Amandine Urruty

Comme un avertissement aux amateurs de gravures de mode, Amandine Urruty quitta son Gers natal soi-disant pour faire un tour.
En vérité je vous le dis, elle avait comme ambition cachée de conquérir le monde à dos de poney.

Empruntant les sentiers balisés qui mènent toujours aux bancs des facultés, elle étudia à l’ombre  des forêts de bouleaux en prenant soin d’éviter les taches et autres rejetons des huiles locales aux cravates défraîchies. Elle en repartit finalement avec une boîte en carton recyclé remplie de bons points, un merveilleux coup de crayon et un sacré mal de crâne.

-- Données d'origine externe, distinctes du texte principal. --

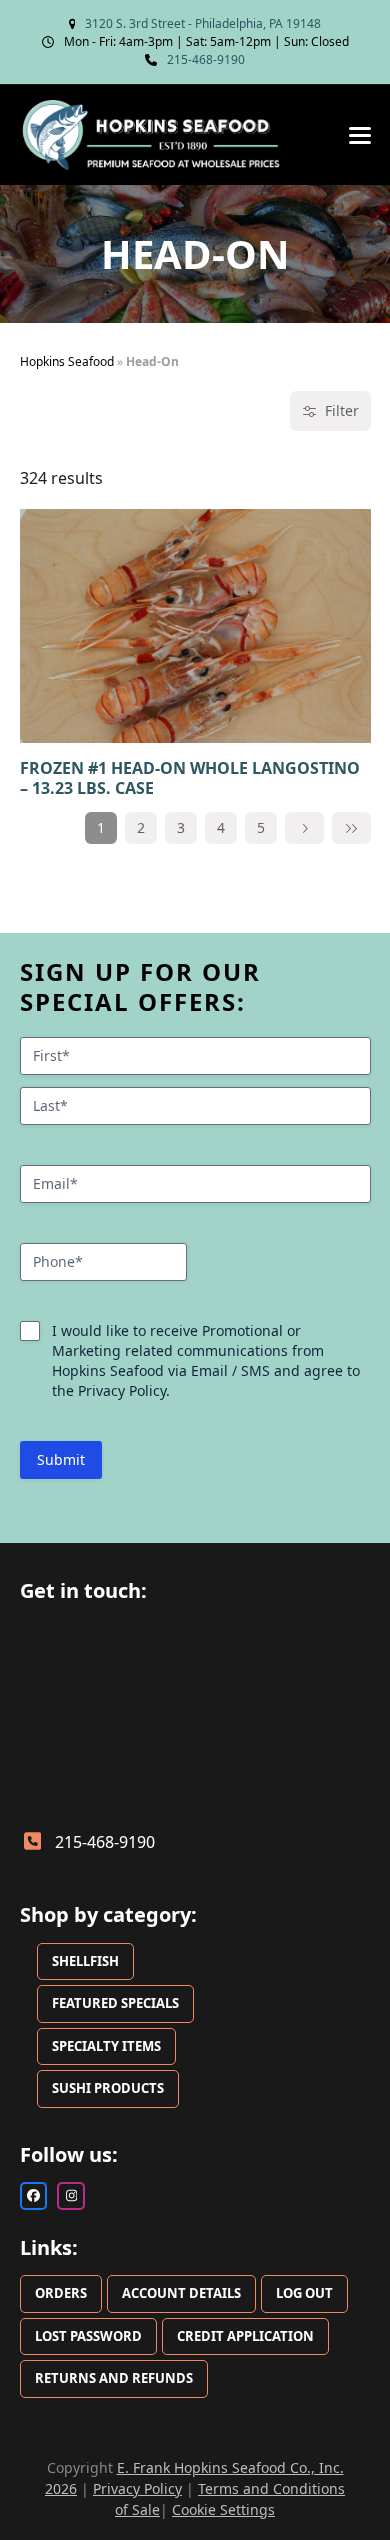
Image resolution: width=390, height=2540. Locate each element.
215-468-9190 (206, 59)
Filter (342, 410)
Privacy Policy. (124, 1390)
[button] (360, 135)
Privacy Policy (137, 2488)
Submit (61, 1459)
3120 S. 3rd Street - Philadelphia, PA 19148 (203, 23)
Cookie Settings (223, 2509)
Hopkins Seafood (67, 361)
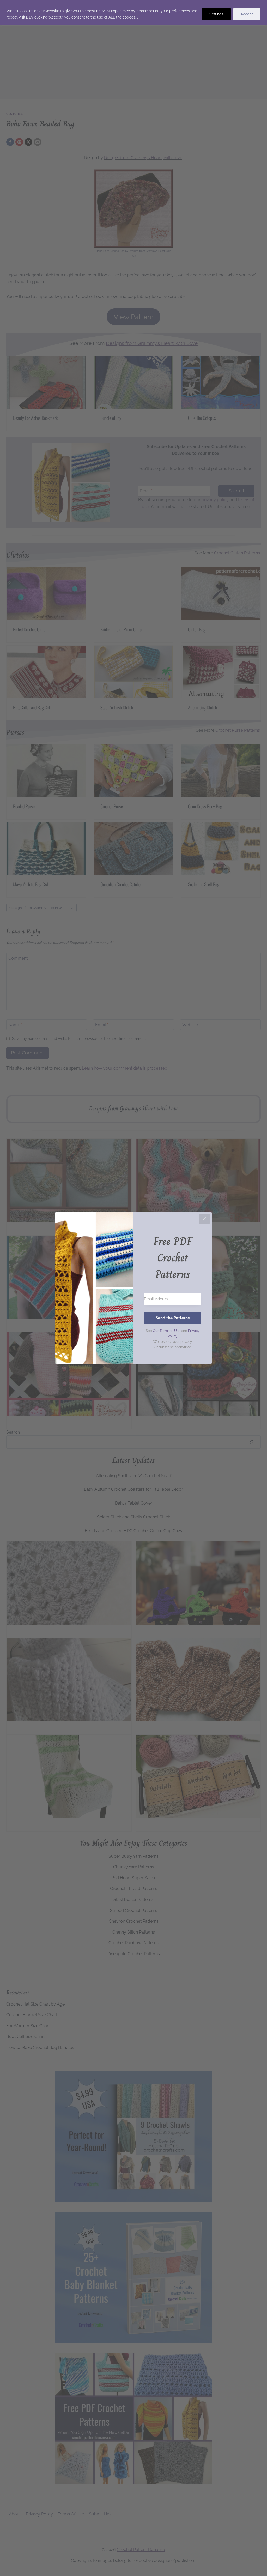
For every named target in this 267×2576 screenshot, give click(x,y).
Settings (216, 14)
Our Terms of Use (166, 1331)
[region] (133, 12)
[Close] (204, 1219)
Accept (247, 14)
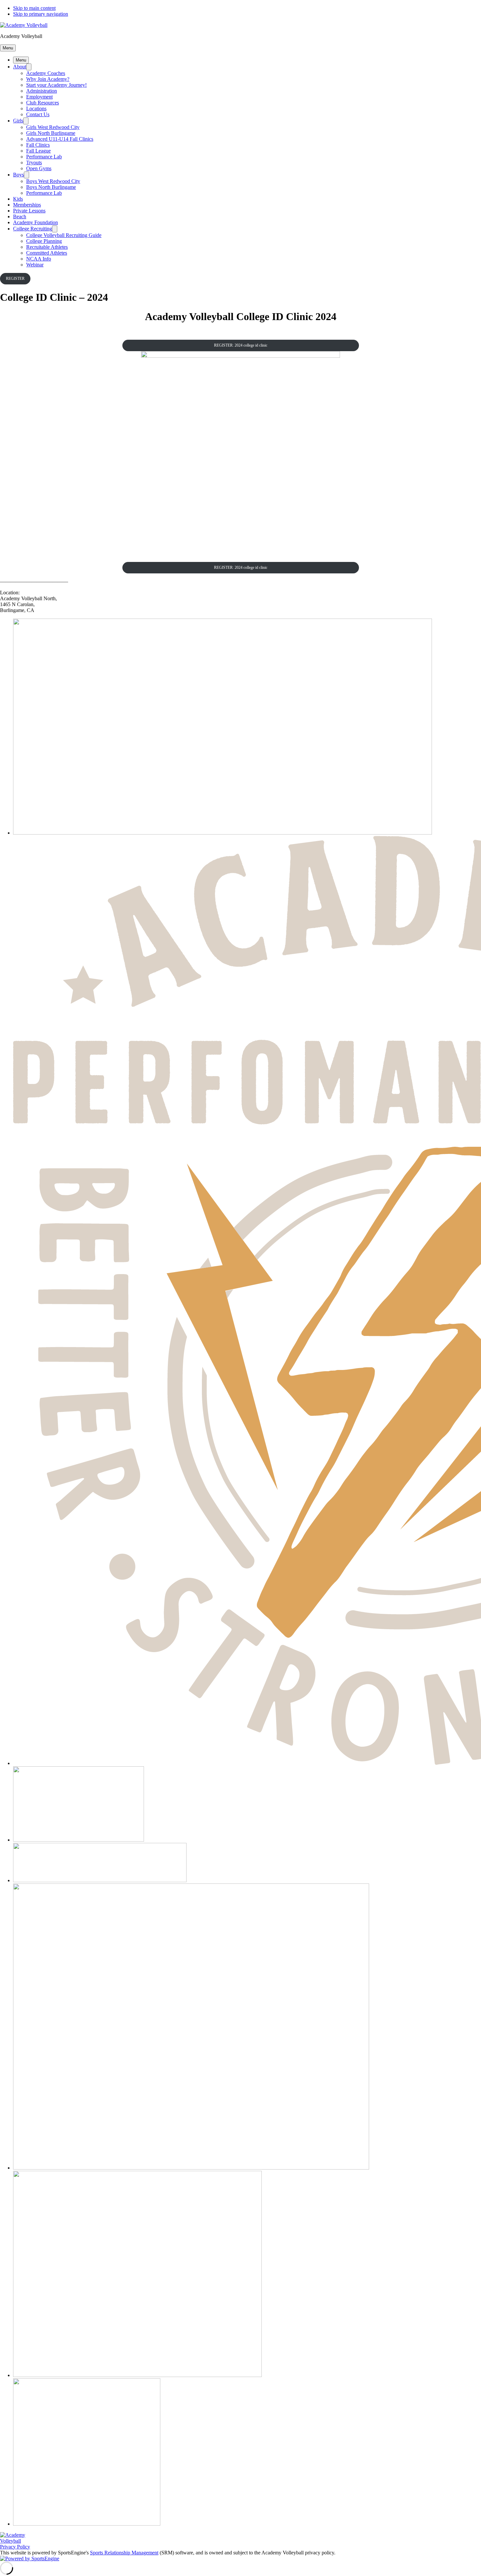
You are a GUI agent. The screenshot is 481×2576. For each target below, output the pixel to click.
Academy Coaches (45, 73)
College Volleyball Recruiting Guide (63, 235)
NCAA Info (38, 258)
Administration (41, 91)
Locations (36, 108)
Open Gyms (38, 168)
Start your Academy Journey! (56, 85)
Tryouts (34, 162)
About (19, 66)
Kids (18, 199)
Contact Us (37, 114)
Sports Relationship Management (124, 2552)
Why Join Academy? (47, 79)
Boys (18, 174)
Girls (18, 120)
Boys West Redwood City (53, 181)
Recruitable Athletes (47, 247)
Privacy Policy (15, 2546)
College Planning (44, 241)
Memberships (27, 204)
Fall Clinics (38, 145)
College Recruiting (32, 228)
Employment (39, 96)
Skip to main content (34, 8)
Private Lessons (29, 210)
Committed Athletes (46, 253)
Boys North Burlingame (51, 187)
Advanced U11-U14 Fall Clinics (59, 139)
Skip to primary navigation (40, 14)
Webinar (35, 264)
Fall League (38, 150)
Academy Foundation (35, 222)
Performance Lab (44, 156)
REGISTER (15, 278)
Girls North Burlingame (50, 133)
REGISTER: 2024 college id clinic (240, 345)
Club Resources (42, 102)
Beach (19, 216)
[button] (8, 48)
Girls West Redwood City (53, 127)
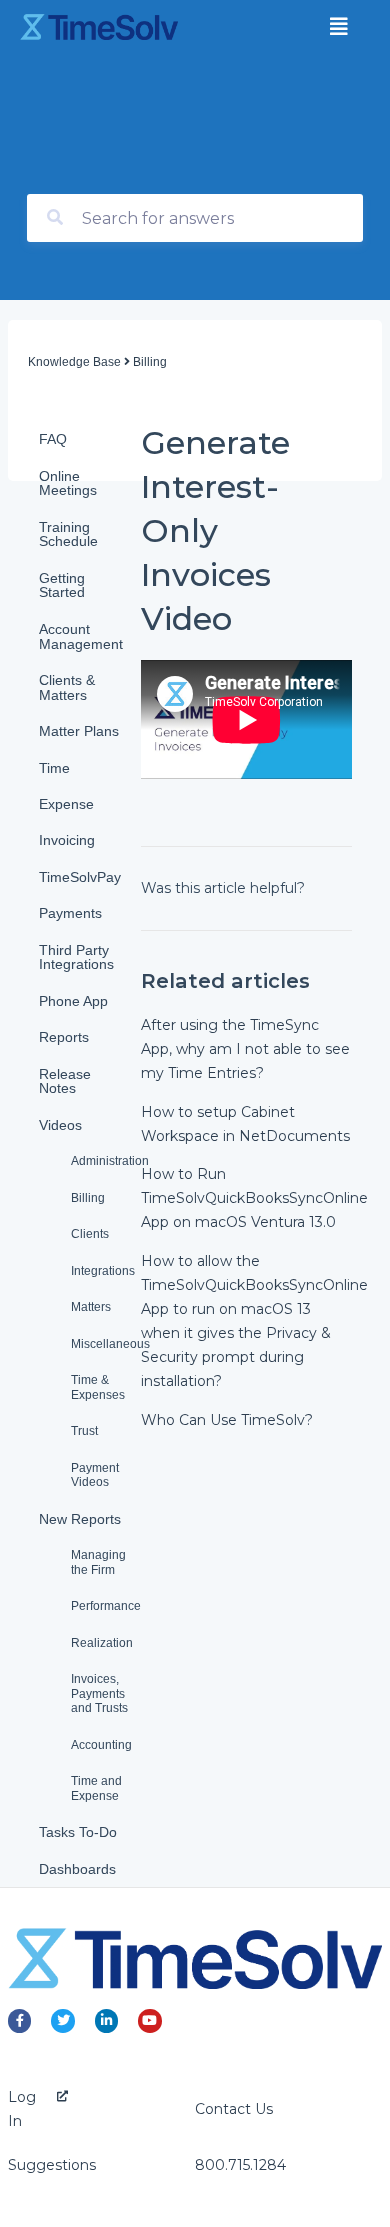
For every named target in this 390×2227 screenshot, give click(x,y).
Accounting (101, 1745)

Puis elle erra de nouveau comme on erre dans la chanson française underground, par distraction, talquant à l’occasion les fesses d’une star de la variété nationale avec de la gouache.

Après avoir marché pendant au moins six mois à la recherche de l’autoroute qui mène par hasard au succès, elle se prit les pieds dans sa frange, tomba face contre terre et se mit à pleurer.
Un chauffeur de camion passant par là, se pencha vers elle en frétillant et lui dit :
« Si tu as de la peine un chiot trop bien élevé te tiendra compagnie,
Un joli bébé chien de plastique et de verre blanc.
Même s’il y a des chances pour que son cœur en toc chancelle,
Il protégera ton bonheur à lui tout seul. »
Une bonne affaire …
« Eh bien c’est d’accord, je le prends, je suis prête maintenant ! Donne-le moi, je l’appellerai Bonjour Misère », s’exclama-t-elle.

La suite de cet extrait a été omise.